The sad legacy of masked children and school closures is still with us long after the pandemic is over. When you think of institutions that failed the public during the coronavirus pandemic, would teachers’ unions come to mind? A recent report by the U.S. House of Representatives Select Subcommittee, Coronavirus Pandemic found just that when examining the American Federation of Teachers (AFT) role.
Enormous pressure from parents, teachers and their unions prompted a switch to remote learning, which closed almost all schools by the end of March 2020. AFT President Randi Weingarten remarked, “Closing schools is an agonizing decision, but, with caveats, it’s the inevitable and correct one … .”
On March 13, 2020, the U.S. Centers for Disease Control and Prevention (CDC) released a document advising schools on implementing temporary closures. However, the CDC was not sure closures would help. Hong Kong and Singapore data showed that countries that closed schools had about the same COVID-19 transmission rates as countries where schools remained open.
It was never likely that children would become superspreaders. A May 2020 paper by Lara S. Shekerdemian in the Journal of the American Medical Association found that “children are at far greater risk of critical illness from influenza than from COVID-19,” indicating that the risk of severe illness from COVID-19 is lower for children compared to adults.By August 7, 2020, the Centres for Disease Control and Prevention’s Morbidity and Mortality Weekly Report found that U.S. children were only 0.01 per cent of hospitalizations and 0.0005 per cent of COVID-19 deaths between March 1, 2020 and July 25, 2020.
On April 29, 2020, the AFT released “A Plan to Safely Reopen America’s Schools and Communities” but made it a leftist wish list. The plan called for more public investment in improving broadband Internet access, increasing Medicaid benefits, and cancelling student loans, all to combat “inequity.” The plan insisted, “It is not the time to be concerned about deficits.”
In the summer of 2020, Weingarten called President Trump’s incentives to reopen schools “reckless,” “callous” and “cruel.” The AFT published an ad claiming that students were “being used as guinea pigs”. The union supported efforts by other teachers’ unions to sue states that tried to resume in person instruction.

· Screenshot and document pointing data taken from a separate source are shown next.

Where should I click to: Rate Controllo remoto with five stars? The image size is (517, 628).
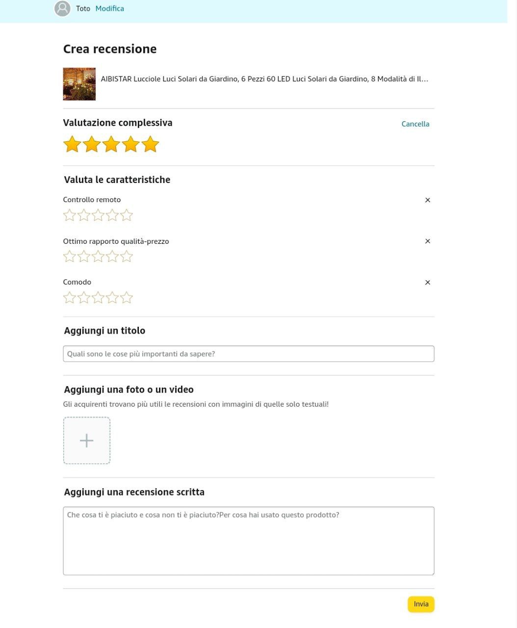127,215
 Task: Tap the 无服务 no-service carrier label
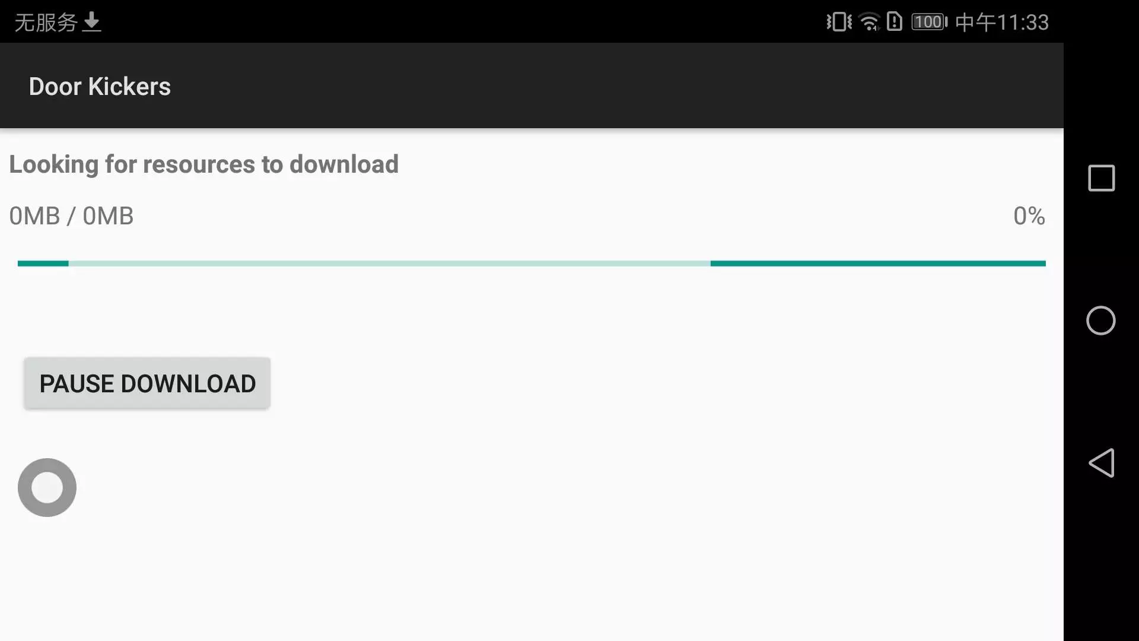pos(46,23)
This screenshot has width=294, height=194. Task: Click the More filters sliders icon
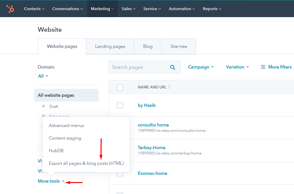tap(263, 67)
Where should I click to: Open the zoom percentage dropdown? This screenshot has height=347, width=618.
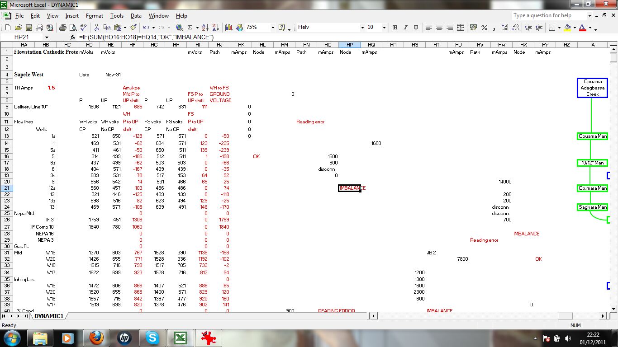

An August 14, 2020, press release by Weingarten said, “The push to physically reopen schools full time … ignores science, safety, and basic humanity.” The AFT even called on affiliate organizations to conduct safety strikes if they deemed the COVID mitigation measures inappropriate.
Strangely, the Chicago Teachers Union tweeted that “[t]he push to reopen schools is rooted in sexism, racism and misogyny” and held safety strikes as late as January 2022. The United Teachers of Los Angeles cited safety concerns for its strike, but the union also demanded a millionaire tax, defunding the police, and providing universal Medicaid.
The House report determined, “AFT is not a scientific organization‒it does not employ epidemiologists or immunologists. Instead, a political union committed to activism on behalf of its 1.7 million members donated $2.4 million to Democrat candidates during the 2020 election cycle.”
Nevertheless, the tail wagged the dog as the Biden administration approached AFT for advice on reopening schools. AFT even told the CDC on a phone call on January 29, 2021, to put in school closure targets if COVID-19 positivity rates exceeded a certain threshold. AFT also recommended vaccine mandates for teachers and mask mandates for everyone in school. The CDC resisted some AFT proposals, but many of AFT’s draft changes made it into the final version of the CDC’s operational strategy.
It was common practice to mask U.S. children as young as two years old. However, the World Health Organization (WHO) said young children had a low risk of illness and could not wear a mask effectively. The WHO also said that for psychological reasons, children aged six to 11 should not routinely wear a mask, especially not on the playground because masks hinder breathing during intense activity.
A 2023 survey by the American Speech-Language-Hearing Association found two-thirds of its speech-language pathologists had more client referrals than usual after 2020. The House report suggested this was likely due to mask-wearing.
School closures eroded students’ mental health. A stunning 44 per cent of high schoolers felt sad or hopeless in 2021. Suicide attempts among 12- to 17-year-old girls rose by 51 per cent between early 2019 and early 2021. Many teens turned to drugs to self-medicate.
The ban on sports furthered the decline in children’s physical health. The report found that “the rate of BMI [Body Mass Index] increases for children ages 2-19 approximately doubled from pre-pandemic rates. The number of new cases of Type 2 diabetes among children during the first year of the pandemic increased 182 percent from pre-pandemic levels.”
The report concluded that “[i]gnoring the science and facts of COVID-19 and the harms of masking young children was profoundly immoral on behalf of the leadership of the country’s public health officials. The future consequences of these types of draconian policies are not yet known, but public health leaders in the future should remember that all policy must be decided in a balanced manner.”
The same could probably be said of Canada. The problem is that Parliament has done little to find out.
Lee Harding is the Research Fellow for the Frontier Centre for Public Policy.